Unwrapping the CLI with Prism: The Prism CLI library's overhaul brings new capabilities like shorthand flags and nested command structures, harmonizing with Mojo's 24.2 update. Enhancements include command-specific argument validators, with the development journey and usability of References being a point of focus, as seen on thatstoasty's Prism on GitHub.

Deploy with MAX While Anticipating GPU Support: Questions about using MAX as a Triton backend alternative point to MAX Serving's utility, though currently lacking GPU support; documentation can guide trials via local Docker, found in the MAX Serving docs. Ongoing support and clarifications for prospective MAX adopters are discussed, emphasizing that ONNX models could fit smoothly into the MAX framework.
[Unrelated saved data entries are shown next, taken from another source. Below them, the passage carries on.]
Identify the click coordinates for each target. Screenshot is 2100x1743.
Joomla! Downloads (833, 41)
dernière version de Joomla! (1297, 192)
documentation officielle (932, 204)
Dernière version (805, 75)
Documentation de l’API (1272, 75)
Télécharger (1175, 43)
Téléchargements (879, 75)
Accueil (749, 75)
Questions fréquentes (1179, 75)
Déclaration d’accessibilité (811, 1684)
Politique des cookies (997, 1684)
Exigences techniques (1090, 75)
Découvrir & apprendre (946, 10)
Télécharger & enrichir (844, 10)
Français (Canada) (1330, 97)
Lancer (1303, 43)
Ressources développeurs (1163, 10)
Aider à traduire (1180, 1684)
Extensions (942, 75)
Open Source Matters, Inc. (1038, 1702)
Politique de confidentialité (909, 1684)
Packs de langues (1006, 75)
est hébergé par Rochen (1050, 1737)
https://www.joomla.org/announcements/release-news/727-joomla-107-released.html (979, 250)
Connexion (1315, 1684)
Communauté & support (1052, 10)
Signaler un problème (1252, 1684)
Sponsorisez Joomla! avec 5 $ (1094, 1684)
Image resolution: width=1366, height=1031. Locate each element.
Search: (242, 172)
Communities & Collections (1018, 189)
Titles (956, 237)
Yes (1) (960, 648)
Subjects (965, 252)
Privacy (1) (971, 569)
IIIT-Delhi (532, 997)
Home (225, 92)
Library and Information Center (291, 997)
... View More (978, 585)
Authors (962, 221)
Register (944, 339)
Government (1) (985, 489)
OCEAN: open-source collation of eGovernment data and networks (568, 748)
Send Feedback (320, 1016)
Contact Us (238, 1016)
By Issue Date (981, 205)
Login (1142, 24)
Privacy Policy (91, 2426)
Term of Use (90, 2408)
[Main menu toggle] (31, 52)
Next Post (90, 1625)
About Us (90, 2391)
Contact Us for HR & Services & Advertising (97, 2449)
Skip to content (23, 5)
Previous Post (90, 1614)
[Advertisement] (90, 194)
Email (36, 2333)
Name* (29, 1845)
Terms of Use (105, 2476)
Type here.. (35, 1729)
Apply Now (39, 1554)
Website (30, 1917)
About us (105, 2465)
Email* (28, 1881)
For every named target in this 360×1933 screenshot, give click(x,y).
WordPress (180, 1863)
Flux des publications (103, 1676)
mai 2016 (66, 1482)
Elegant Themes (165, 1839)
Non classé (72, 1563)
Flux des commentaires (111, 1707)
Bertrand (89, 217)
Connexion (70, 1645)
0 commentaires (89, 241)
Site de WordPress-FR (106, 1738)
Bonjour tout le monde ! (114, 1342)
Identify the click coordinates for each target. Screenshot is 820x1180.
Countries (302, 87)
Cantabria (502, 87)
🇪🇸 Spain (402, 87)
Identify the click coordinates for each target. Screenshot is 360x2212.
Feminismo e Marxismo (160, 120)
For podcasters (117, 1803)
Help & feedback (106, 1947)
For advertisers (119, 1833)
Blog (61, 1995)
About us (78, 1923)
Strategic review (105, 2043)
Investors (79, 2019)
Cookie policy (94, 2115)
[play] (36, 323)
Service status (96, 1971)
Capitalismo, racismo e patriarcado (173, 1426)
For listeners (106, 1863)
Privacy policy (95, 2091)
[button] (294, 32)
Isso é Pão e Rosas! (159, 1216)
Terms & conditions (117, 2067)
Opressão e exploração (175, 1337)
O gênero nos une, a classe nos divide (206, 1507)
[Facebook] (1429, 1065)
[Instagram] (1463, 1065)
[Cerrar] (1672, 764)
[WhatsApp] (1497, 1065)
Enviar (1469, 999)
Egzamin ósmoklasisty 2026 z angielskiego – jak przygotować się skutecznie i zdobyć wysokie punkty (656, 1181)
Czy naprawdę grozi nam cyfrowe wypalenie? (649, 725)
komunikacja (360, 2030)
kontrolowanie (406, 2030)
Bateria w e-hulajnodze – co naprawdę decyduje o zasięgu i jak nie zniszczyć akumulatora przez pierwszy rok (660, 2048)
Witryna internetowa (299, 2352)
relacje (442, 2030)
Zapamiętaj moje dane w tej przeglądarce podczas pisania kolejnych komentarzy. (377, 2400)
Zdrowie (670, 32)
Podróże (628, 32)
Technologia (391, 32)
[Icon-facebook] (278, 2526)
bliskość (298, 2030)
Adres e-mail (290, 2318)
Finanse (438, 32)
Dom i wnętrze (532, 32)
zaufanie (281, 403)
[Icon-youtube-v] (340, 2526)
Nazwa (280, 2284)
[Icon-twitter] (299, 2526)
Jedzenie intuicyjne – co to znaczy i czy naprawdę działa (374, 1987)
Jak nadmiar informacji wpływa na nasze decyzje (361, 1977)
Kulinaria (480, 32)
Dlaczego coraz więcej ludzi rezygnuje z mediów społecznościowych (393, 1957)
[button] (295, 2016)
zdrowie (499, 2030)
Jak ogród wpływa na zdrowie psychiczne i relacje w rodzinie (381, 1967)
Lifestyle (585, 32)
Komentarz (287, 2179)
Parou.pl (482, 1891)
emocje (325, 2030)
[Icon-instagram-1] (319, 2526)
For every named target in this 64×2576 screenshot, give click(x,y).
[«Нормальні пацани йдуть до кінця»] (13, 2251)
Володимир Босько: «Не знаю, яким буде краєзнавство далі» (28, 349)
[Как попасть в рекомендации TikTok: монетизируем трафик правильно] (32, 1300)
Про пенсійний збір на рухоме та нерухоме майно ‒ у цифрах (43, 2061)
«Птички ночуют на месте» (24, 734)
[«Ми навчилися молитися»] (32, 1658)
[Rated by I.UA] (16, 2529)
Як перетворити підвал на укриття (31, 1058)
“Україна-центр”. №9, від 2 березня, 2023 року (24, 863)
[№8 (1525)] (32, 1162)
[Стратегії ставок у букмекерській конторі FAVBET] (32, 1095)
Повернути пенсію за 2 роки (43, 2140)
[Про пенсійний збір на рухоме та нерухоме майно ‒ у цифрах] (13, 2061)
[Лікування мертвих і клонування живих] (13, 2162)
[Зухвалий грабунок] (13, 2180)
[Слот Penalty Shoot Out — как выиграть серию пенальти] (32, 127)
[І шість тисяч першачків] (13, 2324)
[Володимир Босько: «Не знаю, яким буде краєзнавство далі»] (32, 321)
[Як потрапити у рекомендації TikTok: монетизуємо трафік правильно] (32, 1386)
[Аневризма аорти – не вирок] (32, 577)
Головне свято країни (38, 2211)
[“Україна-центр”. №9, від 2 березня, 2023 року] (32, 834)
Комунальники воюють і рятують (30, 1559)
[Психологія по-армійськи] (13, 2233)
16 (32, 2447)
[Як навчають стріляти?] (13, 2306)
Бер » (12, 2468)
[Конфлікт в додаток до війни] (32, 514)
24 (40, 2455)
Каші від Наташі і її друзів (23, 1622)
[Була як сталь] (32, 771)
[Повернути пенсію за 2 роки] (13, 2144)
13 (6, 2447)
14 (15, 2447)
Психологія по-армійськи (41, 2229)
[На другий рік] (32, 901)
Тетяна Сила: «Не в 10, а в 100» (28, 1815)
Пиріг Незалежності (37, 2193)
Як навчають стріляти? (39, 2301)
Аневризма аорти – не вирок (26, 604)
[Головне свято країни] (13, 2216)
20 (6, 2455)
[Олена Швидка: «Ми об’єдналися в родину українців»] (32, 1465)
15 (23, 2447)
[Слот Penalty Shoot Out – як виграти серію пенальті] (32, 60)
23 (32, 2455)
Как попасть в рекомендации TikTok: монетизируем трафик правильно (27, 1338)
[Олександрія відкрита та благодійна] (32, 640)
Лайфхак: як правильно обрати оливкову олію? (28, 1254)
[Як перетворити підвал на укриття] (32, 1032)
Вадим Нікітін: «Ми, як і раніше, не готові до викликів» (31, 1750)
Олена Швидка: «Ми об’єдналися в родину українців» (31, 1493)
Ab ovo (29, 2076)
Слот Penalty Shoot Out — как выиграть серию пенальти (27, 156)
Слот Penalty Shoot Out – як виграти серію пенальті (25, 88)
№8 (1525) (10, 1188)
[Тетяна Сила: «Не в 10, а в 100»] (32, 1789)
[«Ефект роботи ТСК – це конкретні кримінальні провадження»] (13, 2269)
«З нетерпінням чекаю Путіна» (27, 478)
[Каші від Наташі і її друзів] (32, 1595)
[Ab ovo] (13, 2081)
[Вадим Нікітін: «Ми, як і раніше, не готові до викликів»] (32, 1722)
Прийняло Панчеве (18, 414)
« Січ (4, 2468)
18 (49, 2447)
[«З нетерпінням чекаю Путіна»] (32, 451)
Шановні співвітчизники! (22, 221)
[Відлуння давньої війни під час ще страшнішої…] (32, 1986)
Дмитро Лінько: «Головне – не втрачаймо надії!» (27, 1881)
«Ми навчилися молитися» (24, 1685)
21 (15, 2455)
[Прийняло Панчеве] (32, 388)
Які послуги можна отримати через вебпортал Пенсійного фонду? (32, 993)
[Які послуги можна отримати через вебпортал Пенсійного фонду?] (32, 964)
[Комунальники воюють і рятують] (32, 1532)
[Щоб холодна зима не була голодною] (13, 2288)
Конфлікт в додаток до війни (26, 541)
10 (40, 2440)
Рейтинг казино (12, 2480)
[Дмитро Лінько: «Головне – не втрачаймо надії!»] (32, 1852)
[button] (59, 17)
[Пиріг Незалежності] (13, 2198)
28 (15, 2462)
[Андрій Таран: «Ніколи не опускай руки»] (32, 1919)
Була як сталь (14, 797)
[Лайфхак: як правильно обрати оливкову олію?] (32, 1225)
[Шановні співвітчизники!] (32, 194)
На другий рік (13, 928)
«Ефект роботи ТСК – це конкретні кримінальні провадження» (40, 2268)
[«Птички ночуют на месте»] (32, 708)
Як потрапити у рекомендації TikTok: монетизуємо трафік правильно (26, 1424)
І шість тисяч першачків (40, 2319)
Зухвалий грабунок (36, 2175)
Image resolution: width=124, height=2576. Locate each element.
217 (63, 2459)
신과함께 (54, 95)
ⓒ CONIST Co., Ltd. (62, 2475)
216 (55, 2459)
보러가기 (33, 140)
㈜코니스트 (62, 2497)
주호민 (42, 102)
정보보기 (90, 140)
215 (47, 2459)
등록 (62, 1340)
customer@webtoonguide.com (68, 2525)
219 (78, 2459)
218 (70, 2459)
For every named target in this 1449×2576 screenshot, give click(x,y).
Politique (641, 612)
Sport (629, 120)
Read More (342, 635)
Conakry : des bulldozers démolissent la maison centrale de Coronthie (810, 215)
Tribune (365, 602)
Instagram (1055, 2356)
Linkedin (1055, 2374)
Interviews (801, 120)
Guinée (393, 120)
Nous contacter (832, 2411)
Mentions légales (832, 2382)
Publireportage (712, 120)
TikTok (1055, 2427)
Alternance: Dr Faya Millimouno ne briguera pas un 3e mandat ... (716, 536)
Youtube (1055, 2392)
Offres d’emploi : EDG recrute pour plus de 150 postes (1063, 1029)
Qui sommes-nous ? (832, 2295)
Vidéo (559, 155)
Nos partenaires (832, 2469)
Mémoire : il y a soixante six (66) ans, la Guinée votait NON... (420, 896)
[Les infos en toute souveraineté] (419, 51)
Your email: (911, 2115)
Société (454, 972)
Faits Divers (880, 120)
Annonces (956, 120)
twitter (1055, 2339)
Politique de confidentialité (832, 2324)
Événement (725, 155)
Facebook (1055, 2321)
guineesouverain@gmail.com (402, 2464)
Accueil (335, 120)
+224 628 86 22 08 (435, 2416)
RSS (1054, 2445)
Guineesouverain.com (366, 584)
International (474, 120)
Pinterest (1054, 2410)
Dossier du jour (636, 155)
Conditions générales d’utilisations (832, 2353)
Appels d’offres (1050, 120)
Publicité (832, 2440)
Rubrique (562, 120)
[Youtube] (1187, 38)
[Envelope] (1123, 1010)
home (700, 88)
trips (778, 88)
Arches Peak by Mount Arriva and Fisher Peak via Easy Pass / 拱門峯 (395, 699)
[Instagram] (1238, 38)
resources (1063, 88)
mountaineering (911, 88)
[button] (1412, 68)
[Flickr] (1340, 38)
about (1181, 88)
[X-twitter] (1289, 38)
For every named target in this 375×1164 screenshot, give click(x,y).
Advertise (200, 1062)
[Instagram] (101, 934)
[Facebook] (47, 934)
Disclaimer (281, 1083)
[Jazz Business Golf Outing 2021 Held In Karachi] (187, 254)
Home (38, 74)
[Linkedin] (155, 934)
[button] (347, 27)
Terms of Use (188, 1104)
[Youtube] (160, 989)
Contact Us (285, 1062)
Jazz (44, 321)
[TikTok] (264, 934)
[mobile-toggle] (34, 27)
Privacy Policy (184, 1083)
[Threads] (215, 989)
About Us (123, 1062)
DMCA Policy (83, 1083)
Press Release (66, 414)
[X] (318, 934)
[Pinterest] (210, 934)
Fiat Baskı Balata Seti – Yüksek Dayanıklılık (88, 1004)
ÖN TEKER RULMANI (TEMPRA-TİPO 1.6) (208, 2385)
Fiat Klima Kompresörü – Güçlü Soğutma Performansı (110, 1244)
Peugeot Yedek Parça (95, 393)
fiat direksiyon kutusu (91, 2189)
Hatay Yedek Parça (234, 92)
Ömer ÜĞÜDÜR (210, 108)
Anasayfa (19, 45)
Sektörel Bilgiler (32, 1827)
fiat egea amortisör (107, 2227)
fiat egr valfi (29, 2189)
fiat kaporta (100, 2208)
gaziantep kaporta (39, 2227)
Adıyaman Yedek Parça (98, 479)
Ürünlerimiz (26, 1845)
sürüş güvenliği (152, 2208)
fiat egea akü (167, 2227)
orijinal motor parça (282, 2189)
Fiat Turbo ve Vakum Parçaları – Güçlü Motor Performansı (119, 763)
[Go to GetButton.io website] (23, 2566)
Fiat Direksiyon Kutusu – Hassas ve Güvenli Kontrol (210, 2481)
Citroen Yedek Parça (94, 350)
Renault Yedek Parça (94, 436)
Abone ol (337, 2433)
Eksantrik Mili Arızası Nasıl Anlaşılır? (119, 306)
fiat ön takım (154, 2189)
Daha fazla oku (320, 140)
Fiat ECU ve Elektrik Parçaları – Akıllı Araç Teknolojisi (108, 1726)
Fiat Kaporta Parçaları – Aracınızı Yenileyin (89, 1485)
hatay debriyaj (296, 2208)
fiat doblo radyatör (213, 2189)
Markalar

Nightly Mojo Moves and Documentation: Dedicated Mojo users were alerted about the nightly build updates and directed to use modular update commands, with changes listed in the nightly build changelog. Additionally, valuable guidelines for local Mojo stdlib development and best testing practices are documented, suggesting testing module use over FileCheck and pointing to stdlib development guide.


OpenInterpreter Discord


OpenRouter (Alex Atallah) Discord

Chatbot Prefix Quirk in OpenRouter: The undi95/remm-slerp-l2-13b:extended model is unexpectedly prefixing responses with {bot_name}: in OpenRouter during roleplay chats; however, recent prompt templating changes were ruled out as the cause. The usage of the name field in this scenario is under investigation.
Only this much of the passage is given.